Intervista a Silvia Pozzato
Come nasce Olit e per rispondere a quali esigenze?
“Olit nasce dall’esigenza di superare quelli che io consideravo limiti del Pilates, che insegnavo già più di dieci anni fa. Ballando Afro e avendo un buon rapporto con la percezione del movimento, ho sviluppato una lezione concepita a ritmo di musica e basata sulla circolarità e i movimenti a spirale che sono alla base delle Arti Maestre come il Tai Chi o il Qi Kung. Nel corso del tempo e con tanto studio è nata questa disciplina che rappresenta una contaminazione mai preparata a tavolino ma realizzata attraverso l’istinto dell’atto motorio. A POSTERIORI (ed insisto su questo) sono state esaminate tutte le “citazioni” dallo Yoga, dal Tai Chi, dal Qi Kung e persino dalla Capoeira come sequenze o posizioni naturalmente adottate dal corpo per passare da un movimento a un altro. Questo fa di Olit non un mix di varie discipline ma una presa di coscienza del muoversi secondo natura e in armonia con se stessi, cosa che vari tipi di sport e il Fitness hanno progressivamente ‘contaminato’.
Com’è strutturata una lezione base?
“È una lezione di 50/60 minuti che prevede uno sblocco e un ‘riallineamento’ iniziale con una successiva fase più allenante e una parte centrale dedicata all’esercizio dell’equilibrio puro. Una parte a terra conclude il tutto. Dall’esterno potrebbe sembrare una grande danza eseguita al rallentatore al ritmo di una musica fortemente emotiva. Una ‘danza’ molto energica però: le spinte con le mani e i piegamenti sulle braccia la dicono lunga sul suo aspetto performante. Per questo Olit è amata dagli uomini e soprattutto dagli atleti delle arti marziali”.
Si ricorre all’uso di attrezzi?
“Non si utilizzano attrezzi ma esclusivamente il carico naturale e molto… la Mente”.
Qual è la tua opinione in merito al boom dell’allenamento funzionale di questi ultimi anni? Olit rientra nella grande famiglia degli allenamenti funzionali?

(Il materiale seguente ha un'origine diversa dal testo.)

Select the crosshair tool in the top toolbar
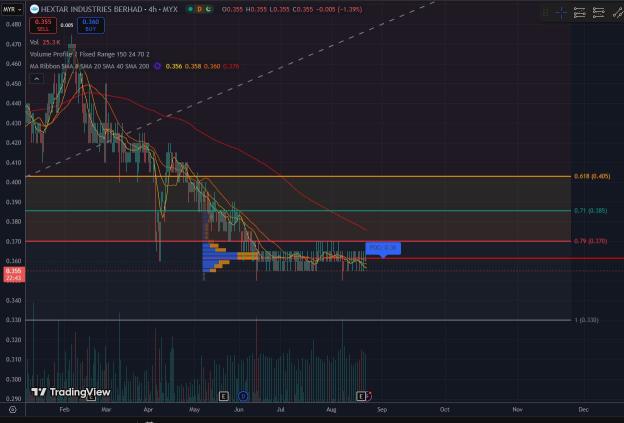Image resolution: width=624 pixels, height=423 pixels. click(561, 13)
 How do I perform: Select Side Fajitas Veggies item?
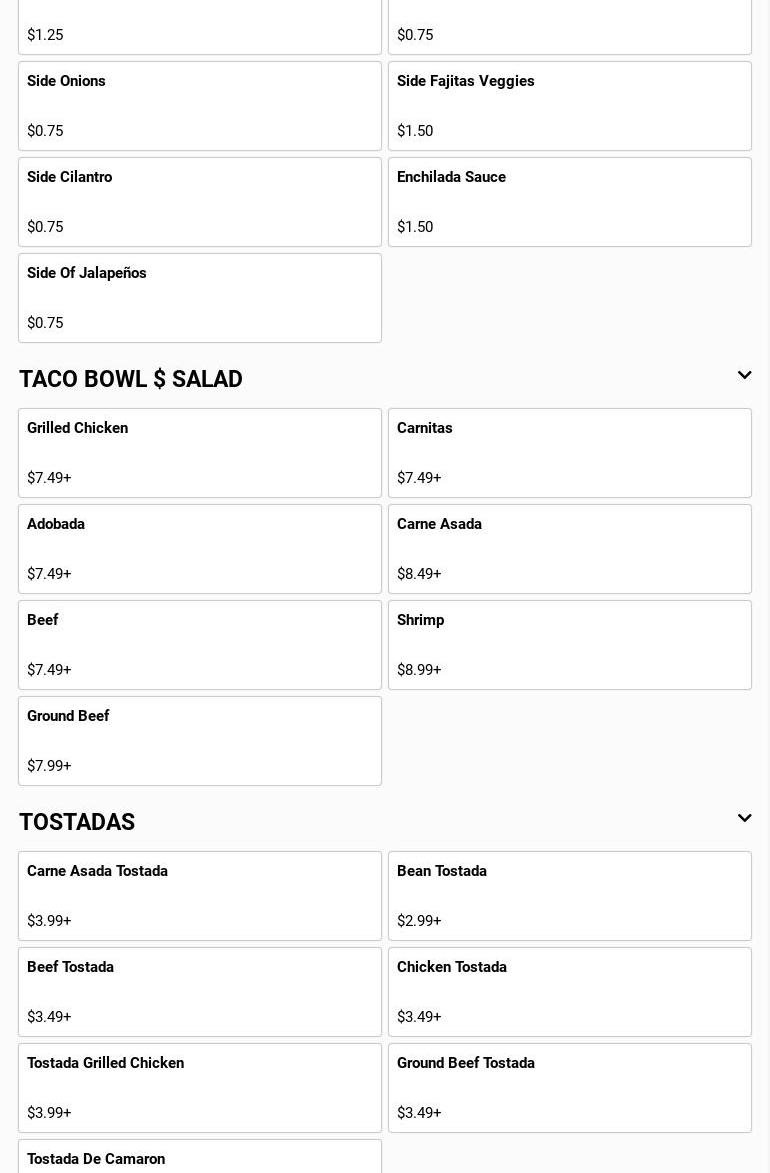570,106
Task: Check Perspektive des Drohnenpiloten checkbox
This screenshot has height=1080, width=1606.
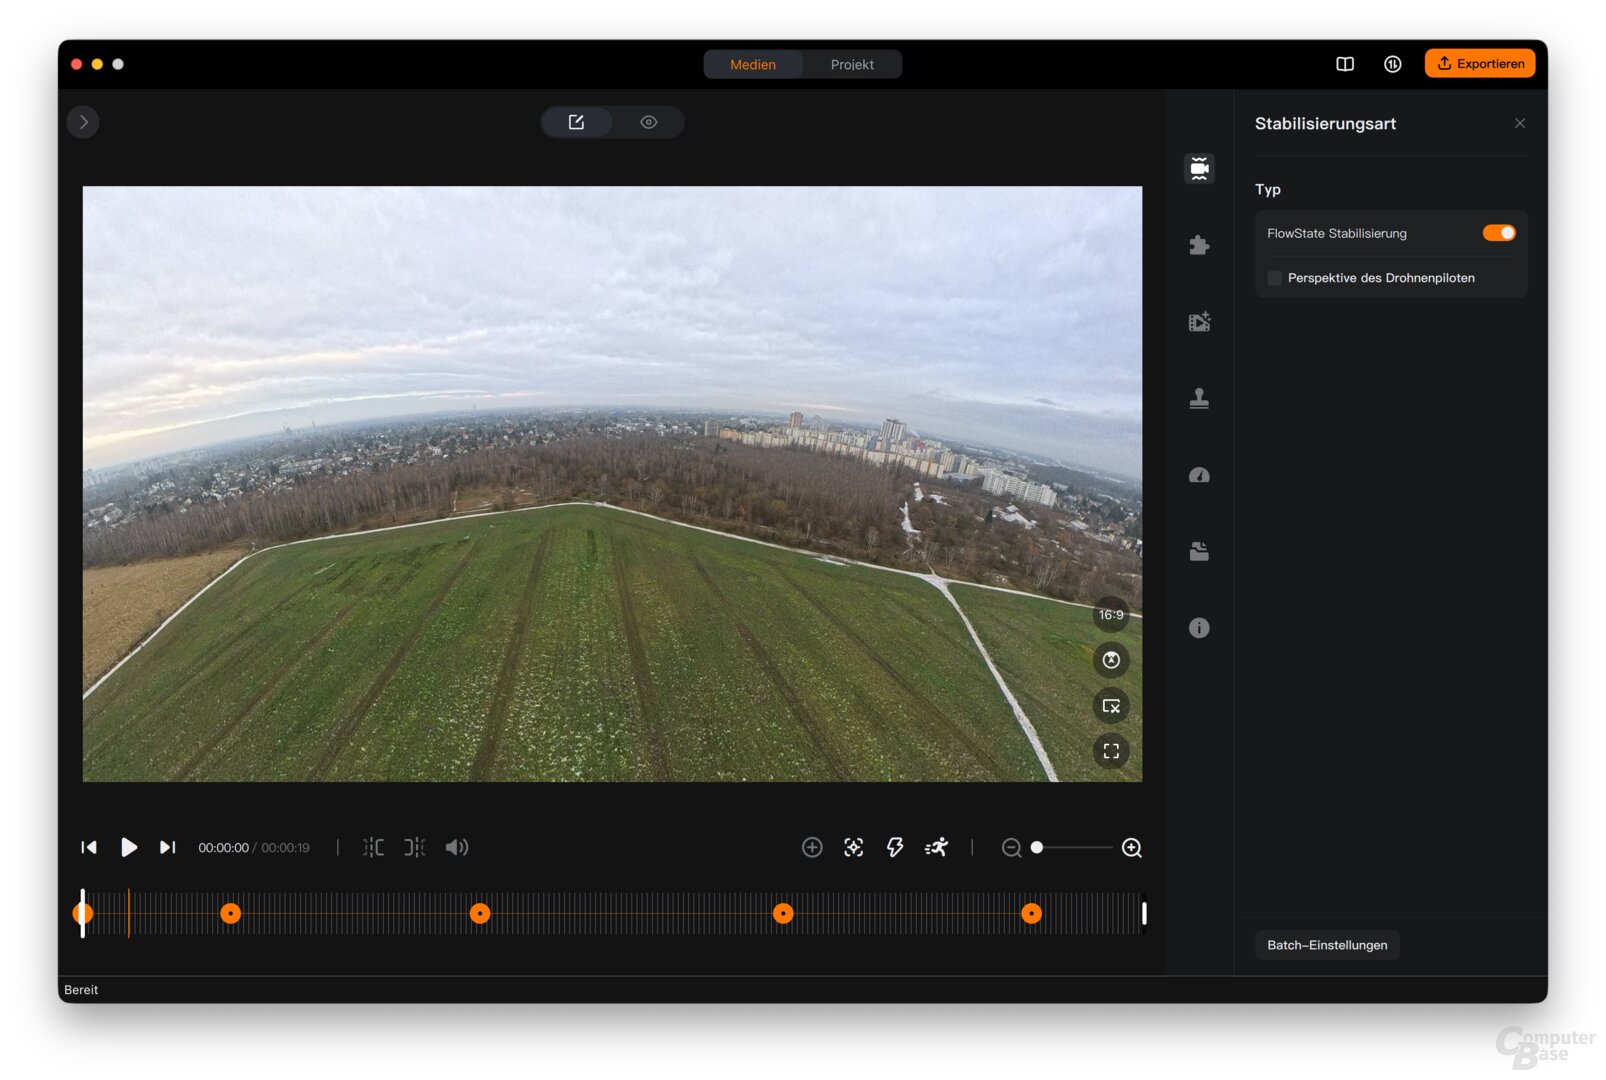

“Negli anni in cui nacque il termine olistico era davvero raro sentirlo pronunciare nel nostro settore e di Olit veramente si potrebbe dire che sia la prima e completa disciplina olistica nata in Italia… Ha subìto infatti immediati tentativi di copia al suo esporsi ufficialmente sui palchi del mondo del fitness! Con alle spalle tanta Medicina Tradizionale Cinese e tanta esperienza sul campo, vanta oggi ben tre tesi di ricerca in ambito medico universitario. Utilizzato come metodo propriocettivo che ha elevato anche giocatori di golf al livello di campioni piuttosto che sollevato individui che hanno sempre combattuto con problemi legati all’autostima o al disequilibrio interiore, Olit è un percorso individuale vincente ed apprezzato oltre che un modo intelligente di allenare il corpo. Negli ultimi anni il boom del funzionale ha sicuramente rivalutato le attività cardiovascolari a carico naturale ma per quel che mi riguarda l’unico allenamento funzionale vantaggioso è quello che porta ad un Benessere della mente, dell’anima e del corpo. Quello fatto non per scaricare tensione, ma per ricaricarsi di energia”.